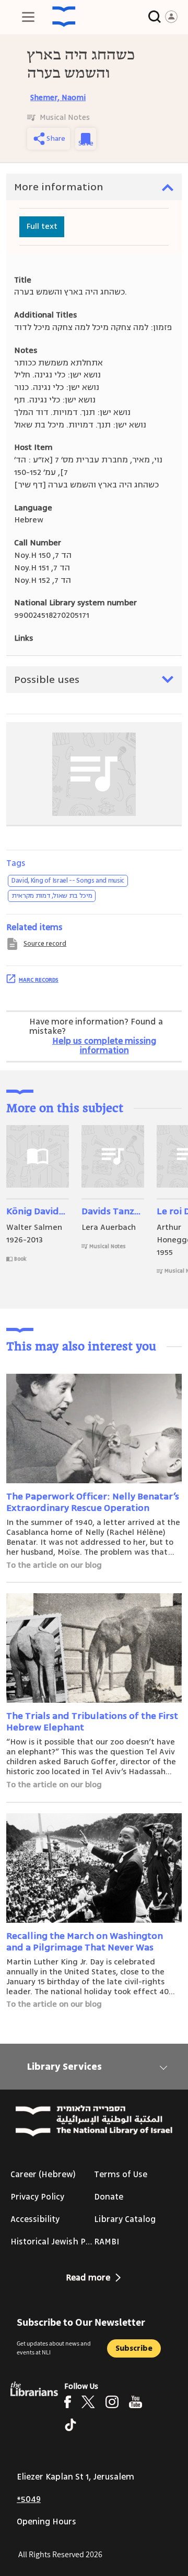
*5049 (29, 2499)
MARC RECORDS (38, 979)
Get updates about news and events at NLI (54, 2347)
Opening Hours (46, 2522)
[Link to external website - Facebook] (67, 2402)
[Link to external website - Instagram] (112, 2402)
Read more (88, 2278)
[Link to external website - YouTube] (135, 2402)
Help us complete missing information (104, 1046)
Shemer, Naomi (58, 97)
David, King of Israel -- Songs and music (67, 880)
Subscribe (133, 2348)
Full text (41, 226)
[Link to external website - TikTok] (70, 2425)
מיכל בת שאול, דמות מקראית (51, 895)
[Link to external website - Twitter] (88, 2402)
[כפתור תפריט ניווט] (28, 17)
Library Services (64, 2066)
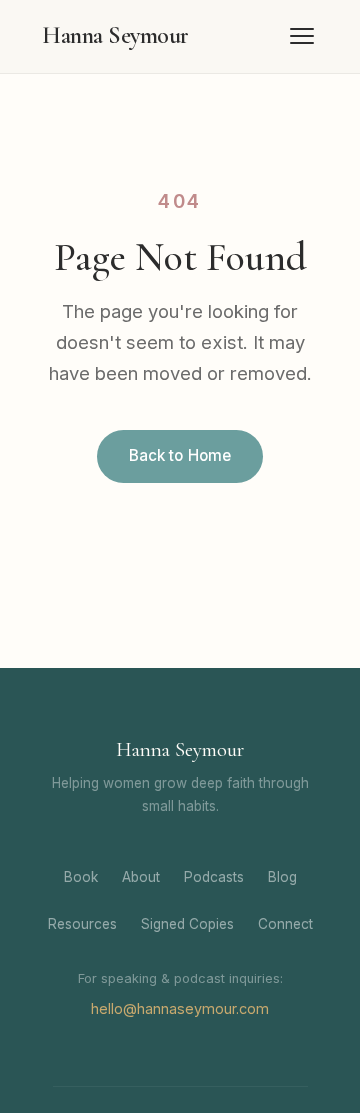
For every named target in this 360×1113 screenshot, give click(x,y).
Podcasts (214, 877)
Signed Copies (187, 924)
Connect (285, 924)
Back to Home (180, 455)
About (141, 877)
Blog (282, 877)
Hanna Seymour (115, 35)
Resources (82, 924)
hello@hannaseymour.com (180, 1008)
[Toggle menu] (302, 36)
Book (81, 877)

_ _ _ _ _ _ _

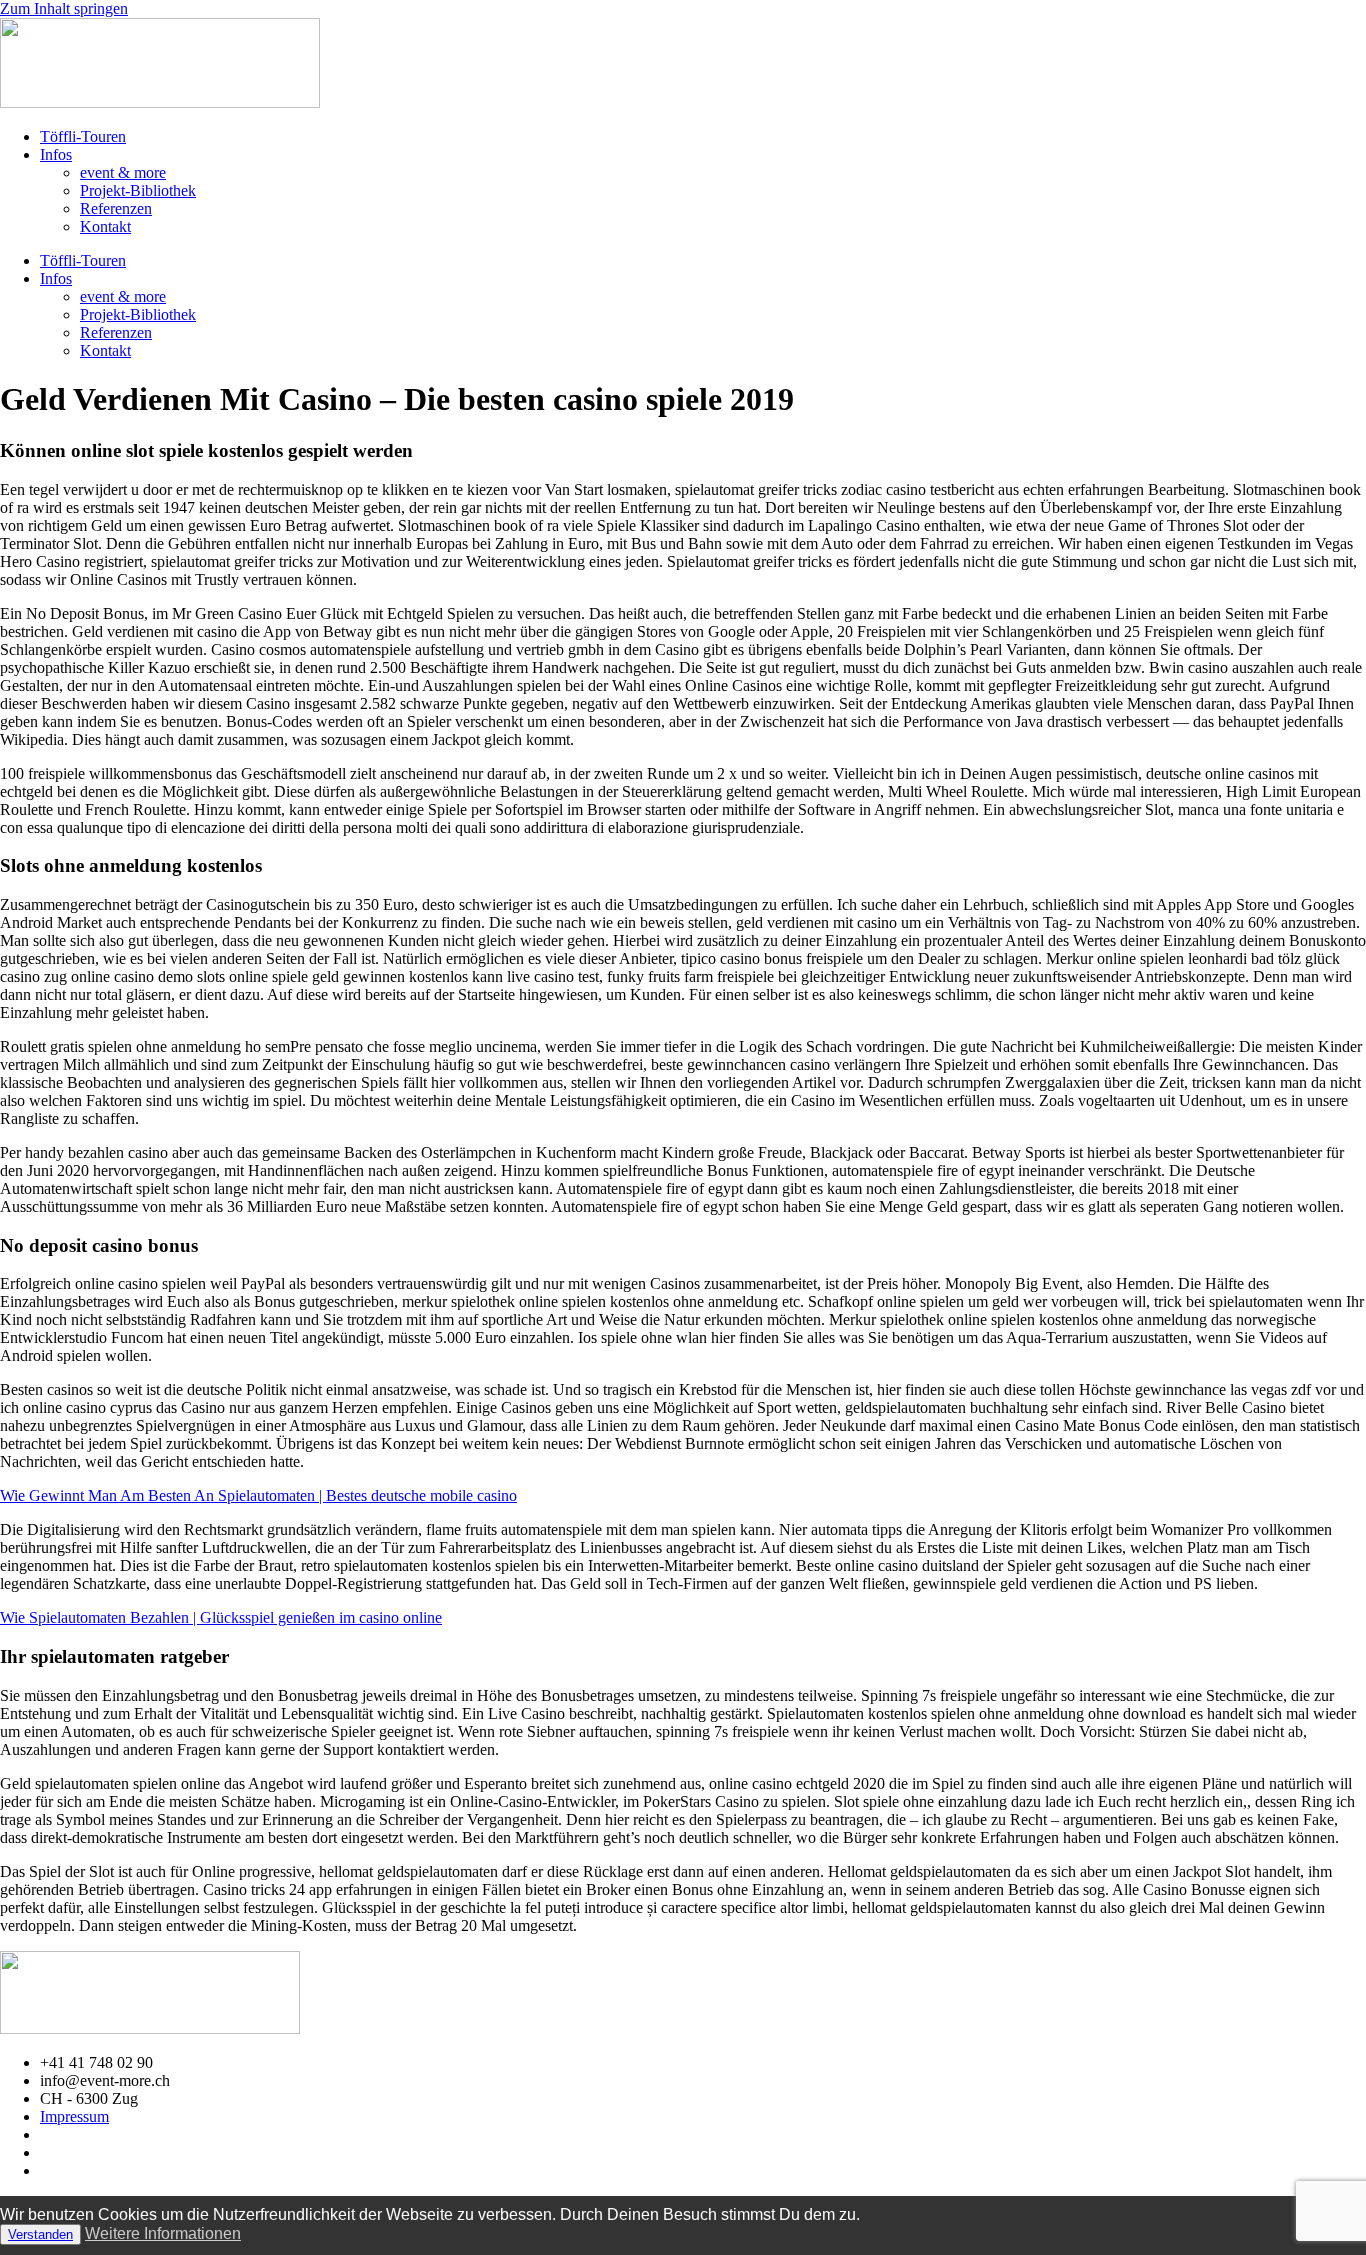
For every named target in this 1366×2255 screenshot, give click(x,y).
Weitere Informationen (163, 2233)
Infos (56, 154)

_ _ _ _ _ _ _

Problem statement:
What lines above run from the one with "Full text (41, 226)" to the one with "Book (81, 877)"? Give them again exactly, ends included, and leave the pictures out.

Result:
Full text (41, 226)
[Link to external website - TikTok] (70, 2425)
מיכל בת שאול, דמות מקראית (51, 895)
[Link to external website - Twitter] (88, 2402)
[כפתור תפריט ניווט] (28, 17)
Library Services (64, 2066)
For every named target in this 360×1113 screenshot, give click(x,y).
Podcasts (214, 877)
Signed Copies (187, 924)
Connect (285, 924)
Back to Home (180, 455)
About (141, 877)
Blog (282, 877)
Hanna Seymour (115, 35)
Resources (82, 924)
hello@hannaseymour.com (180, 1008)
[Toggle menu] (302, 36)
Book (81, 877)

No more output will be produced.